# DATA SUPPLIED
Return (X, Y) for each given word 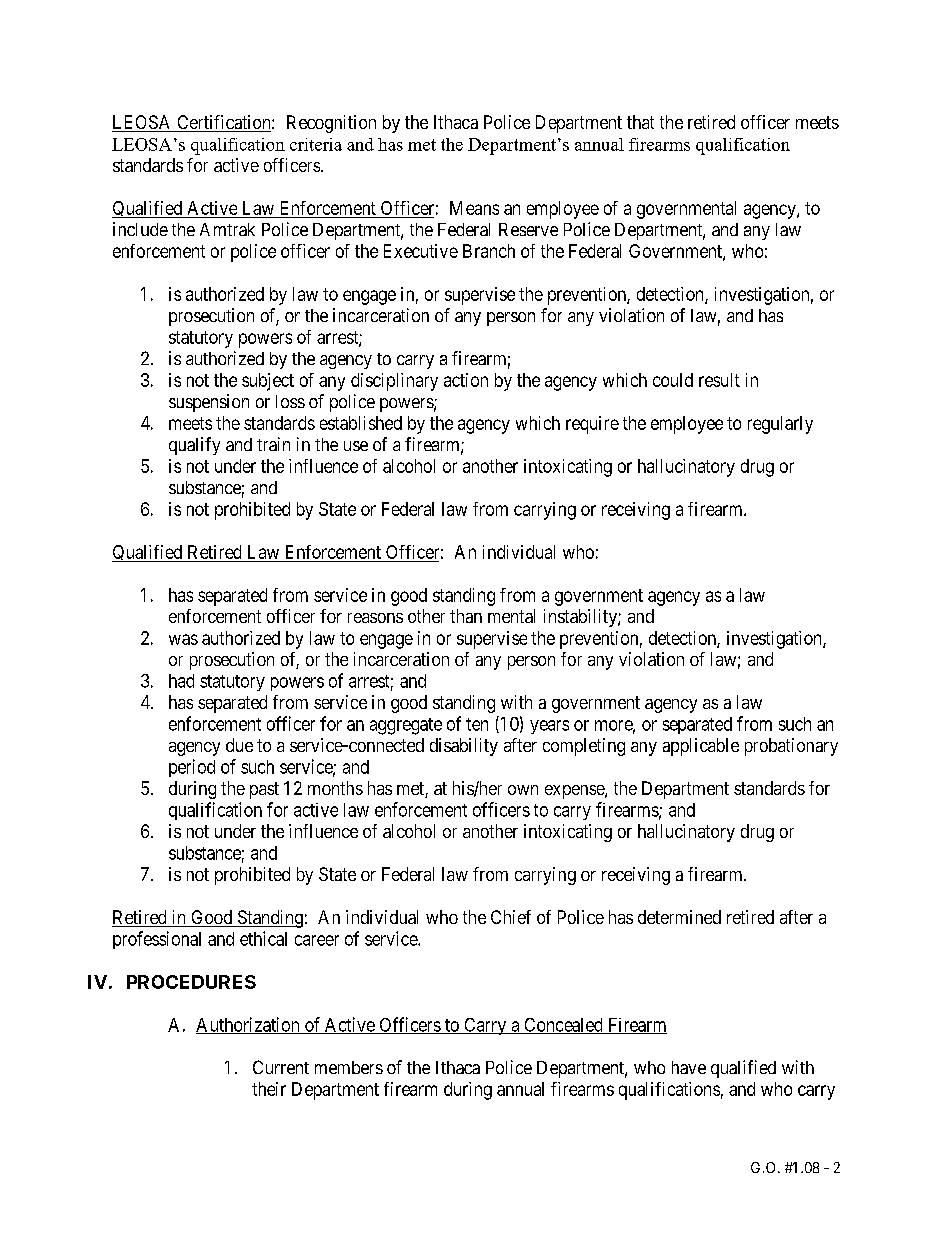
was (183, 639)
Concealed (563, 1026)
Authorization (249, 1025)
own (523, 790)
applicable (701, 747)
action (466, 380)
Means (474, 208)
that (640, 122)
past (264, 790)
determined (679, 917)
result (719, 380)
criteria (316, 144)
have (689, 1067)
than (466, 616)
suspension (209, 403)
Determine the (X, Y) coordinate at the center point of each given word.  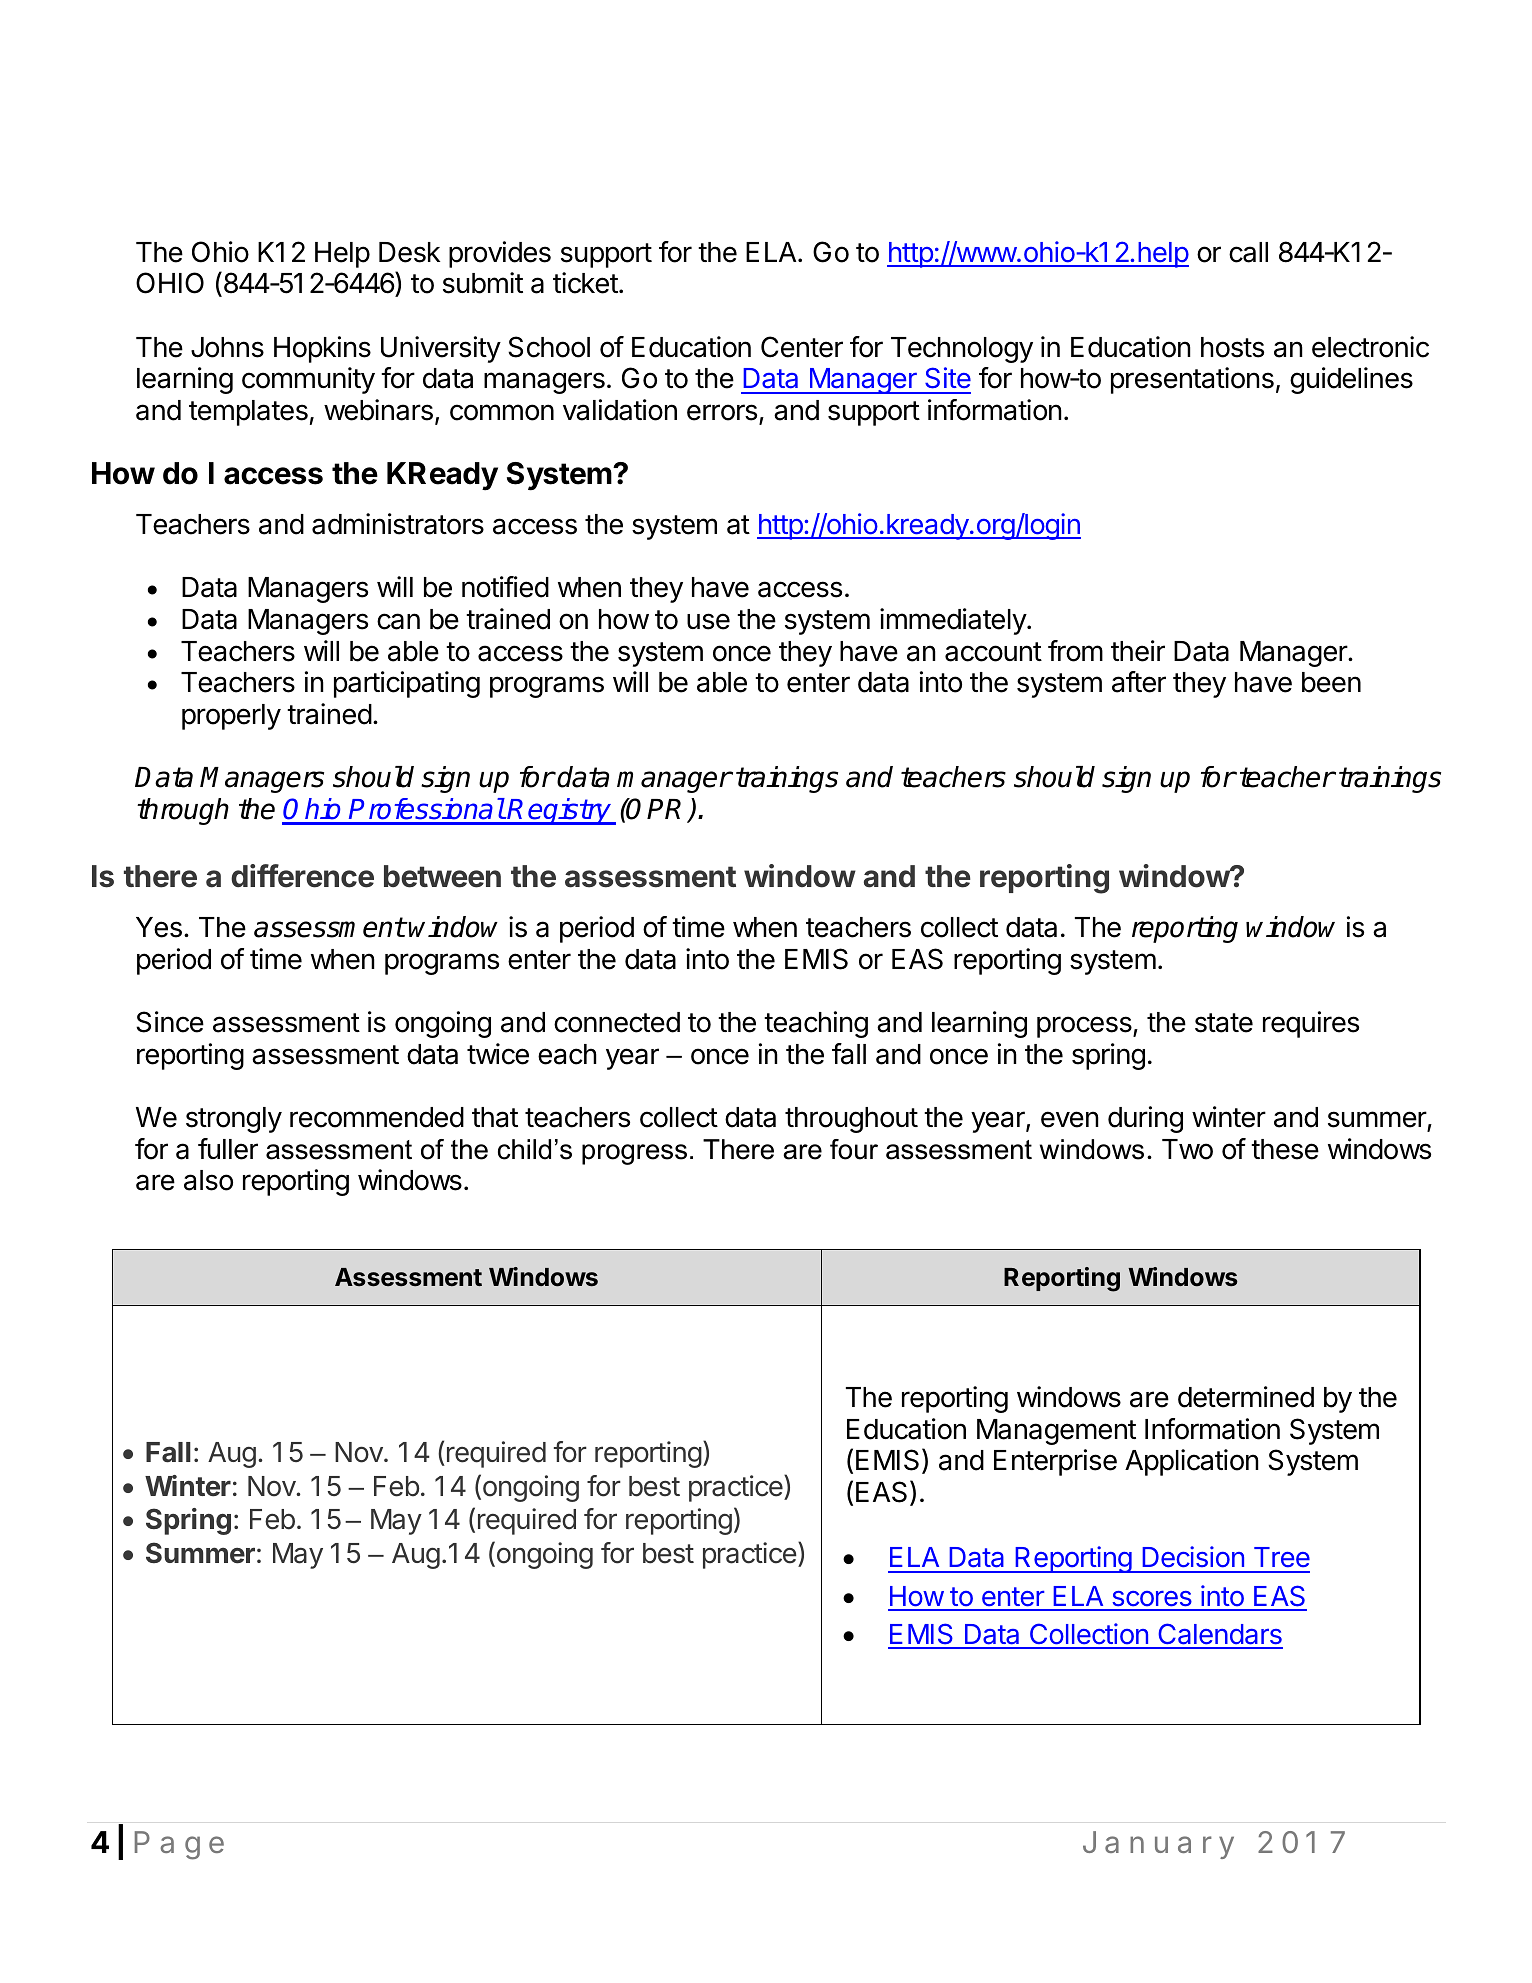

# GOAL
Copy out every line above, requests included, scaling each answer coordinate by 1.6 and rounding to whole numbers, with halves rounded up. Leave the pictures out.

# TASK OUTPUT
Return (X, Y) for each given word 
was (293, 1022)
Concealed (901, 1642)
Authorization (398, 1640)
own (837, 1264)
applicable (1122, 1195)
action (746, 608)
Means (758, 333)
that (1024, 195)
past (422, 1264)
determined (1086, 1467)
result (1150, 608)
criteria (506, 230)
have (1102, 1707)
than (746, 986)
suspension (334, 645)
Determine the (X, Y) coordinate at the center point of each given word.  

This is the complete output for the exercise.